Your instructions:
From the first line of the data below through the line bearing "Quitar filtros (431, 565)", reproduce each line exactly; do not include pictures.

Given entries section start

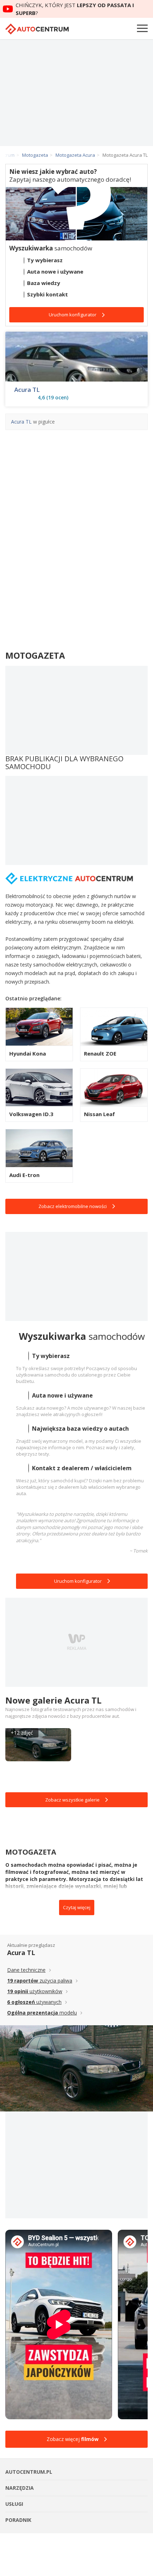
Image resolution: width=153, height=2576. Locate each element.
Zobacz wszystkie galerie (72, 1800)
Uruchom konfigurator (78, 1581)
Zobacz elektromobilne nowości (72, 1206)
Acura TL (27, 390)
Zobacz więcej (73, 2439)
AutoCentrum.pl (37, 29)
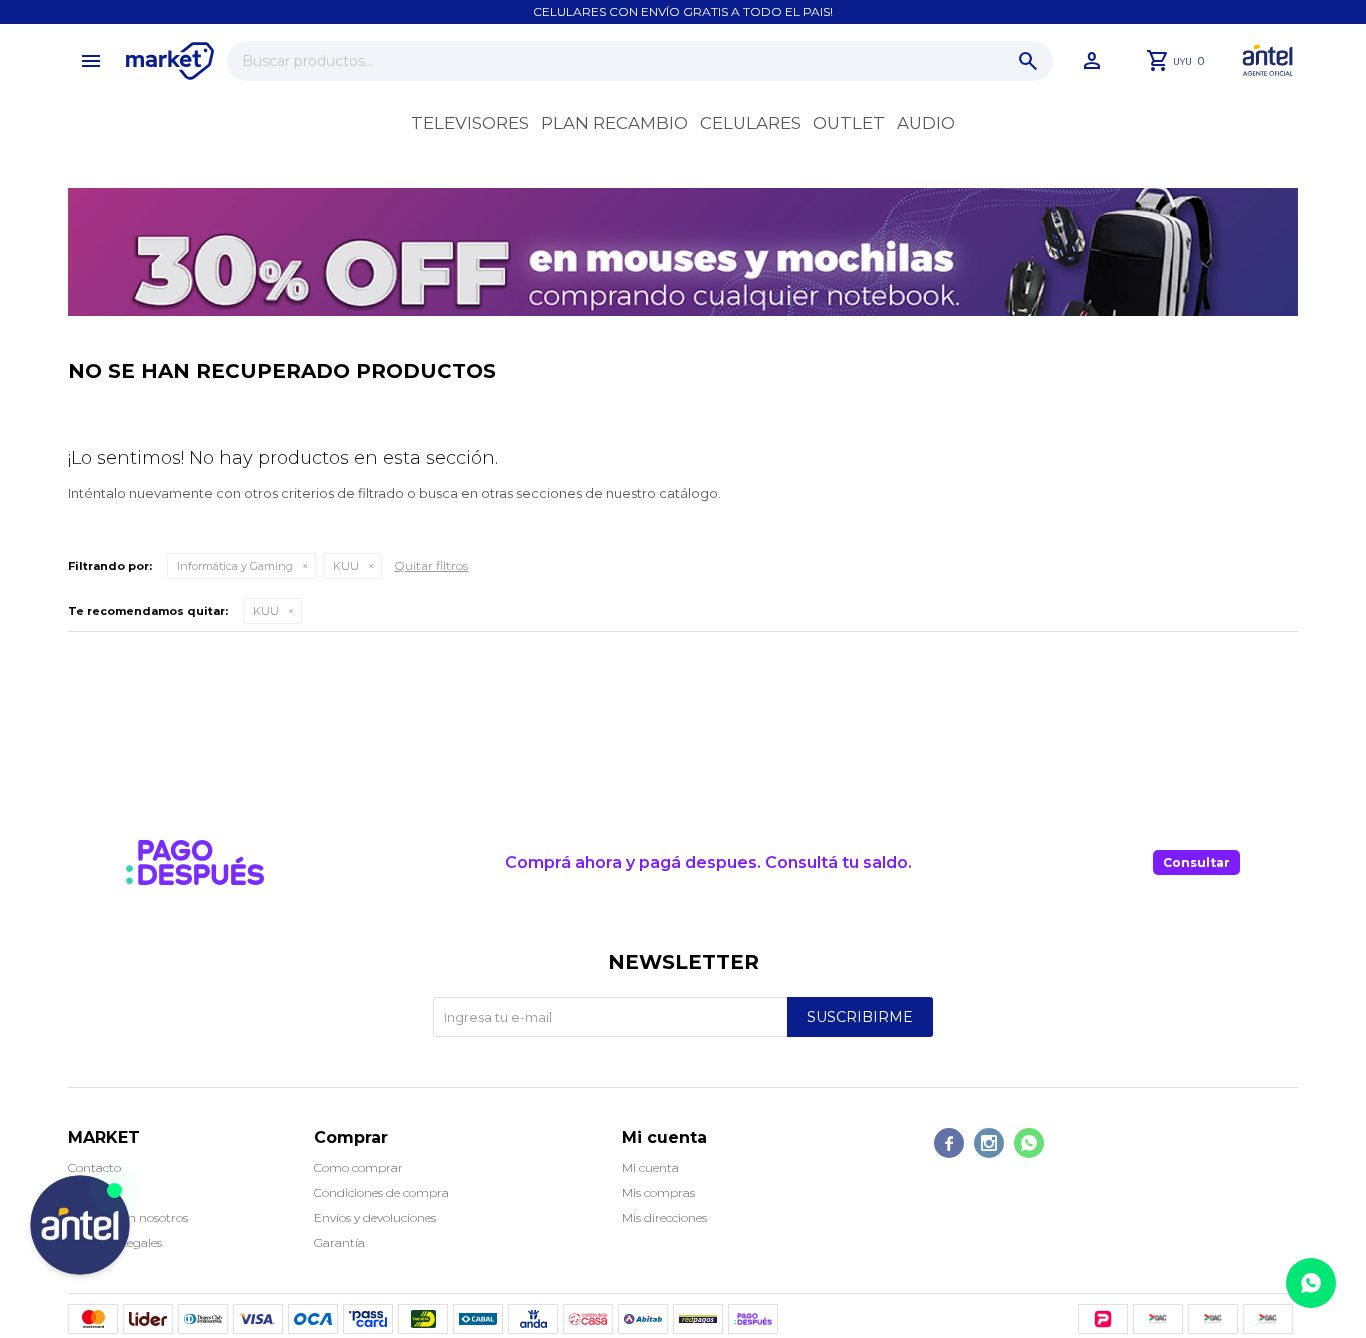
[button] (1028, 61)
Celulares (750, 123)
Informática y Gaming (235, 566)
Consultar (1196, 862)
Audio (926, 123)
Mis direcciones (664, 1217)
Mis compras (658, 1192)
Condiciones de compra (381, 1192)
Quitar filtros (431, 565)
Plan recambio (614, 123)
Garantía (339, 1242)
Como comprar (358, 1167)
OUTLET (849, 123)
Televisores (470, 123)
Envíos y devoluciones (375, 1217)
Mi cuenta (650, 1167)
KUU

Given entries section end

Response for this exercise:
Image resolution: width=153, height=2576. Locate each element.
Zobacz wszystkie galerie (72, 1800)
Uruchom konfigurator (78, 1581)
Zobacz elektromobilne nowości (72, 1206)
Acura TL (27, 390)
Zobacz więcej (73, 2439)
AutoCentrum.pl (37, 29)
[button] (1028, 61)
Celulares (750, 123)
Informática y Gaming (235, 566)
Consultar (1196, 862)
Audio (926, 123)
Mis direcciones (664, 1217)
Mis compras (658, 1192)
Condiciones de compra (381, 1192)
Quitar filtros (431, 565)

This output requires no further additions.